• _Your instructions_: Return verbatim the line containing "Task: Click inside the Status Name field" together with all lines that follow it, through the end of the records.

• _Provided data_:
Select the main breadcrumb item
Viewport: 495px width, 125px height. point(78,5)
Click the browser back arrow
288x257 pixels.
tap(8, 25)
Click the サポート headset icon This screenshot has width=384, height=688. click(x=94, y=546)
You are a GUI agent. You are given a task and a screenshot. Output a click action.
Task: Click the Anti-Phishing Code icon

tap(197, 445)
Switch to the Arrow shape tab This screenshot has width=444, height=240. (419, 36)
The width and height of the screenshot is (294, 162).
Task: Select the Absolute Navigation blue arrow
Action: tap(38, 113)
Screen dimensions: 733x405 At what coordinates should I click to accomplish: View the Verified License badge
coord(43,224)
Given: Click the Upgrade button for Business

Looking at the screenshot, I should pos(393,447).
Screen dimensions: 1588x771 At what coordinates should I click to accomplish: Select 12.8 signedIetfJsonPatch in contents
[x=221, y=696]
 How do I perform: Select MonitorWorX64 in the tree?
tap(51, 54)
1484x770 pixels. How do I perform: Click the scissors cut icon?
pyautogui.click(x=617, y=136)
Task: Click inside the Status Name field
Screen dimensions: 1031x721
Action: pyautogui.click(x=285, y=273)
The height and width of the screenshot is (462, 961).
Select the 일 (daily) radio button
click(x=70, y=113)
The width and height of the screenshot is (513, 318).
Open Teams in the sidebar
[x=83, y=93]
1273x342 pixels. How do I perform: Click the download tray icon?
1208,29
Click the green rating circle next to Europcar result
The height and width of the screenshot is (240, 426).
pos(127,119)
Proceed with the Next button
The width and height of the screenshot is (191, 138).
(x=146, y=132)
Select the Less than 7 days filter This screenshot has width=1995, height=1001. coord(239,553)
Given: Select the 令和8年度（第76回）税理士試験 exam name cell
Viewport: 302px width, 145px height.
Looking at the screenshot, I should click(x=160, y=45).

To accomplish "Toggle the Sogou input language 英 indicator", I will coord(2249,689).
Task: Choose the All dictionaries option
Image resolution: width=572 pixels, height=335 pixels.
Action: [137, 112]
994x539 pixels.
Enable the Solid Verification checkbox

• _Response area_:
Task: Click inside the Status Name field
Screen dimensions: 1031x721
Action: pyautogui.click(x=285, y=273)
The height and width of the screenshot is (462, 961).
Select the 일 (daily) radio button
click(x=70, y=113)
The width and height of the screenshot is (513, 318).
Open Teams in the sidebar
[x=83, y=93]
1273x342 pixels. How do I perform: Click the download tray icon?
1208,29
Click the green rating circle next to Europcar result
The height and width of the screenshot is (240, 426).
pos(127,119)
Proceed with the Next button
The width and height of the screenshot is (191, 138).
(x=146, y=132)
Select the Less than 7 days filter This screenshot has width=1995, height=1001. coord(239,553)
Given: Select the 令和8年度（第76回）税理士試験 exam name cell
Viewport: 302px width, 145px height.
Looking at the screenshot, I should click(x=160, y=45).

To accomplish "Toggle the Sogou input language 英 indicator", I will coord(2249,689).
Task: Choose the All dictionaries option
Image resolution: width=572 pixels, height=335 pixels.
Action: [137, 112]
994x539 pixels.
Enable the Solid Verification checkbox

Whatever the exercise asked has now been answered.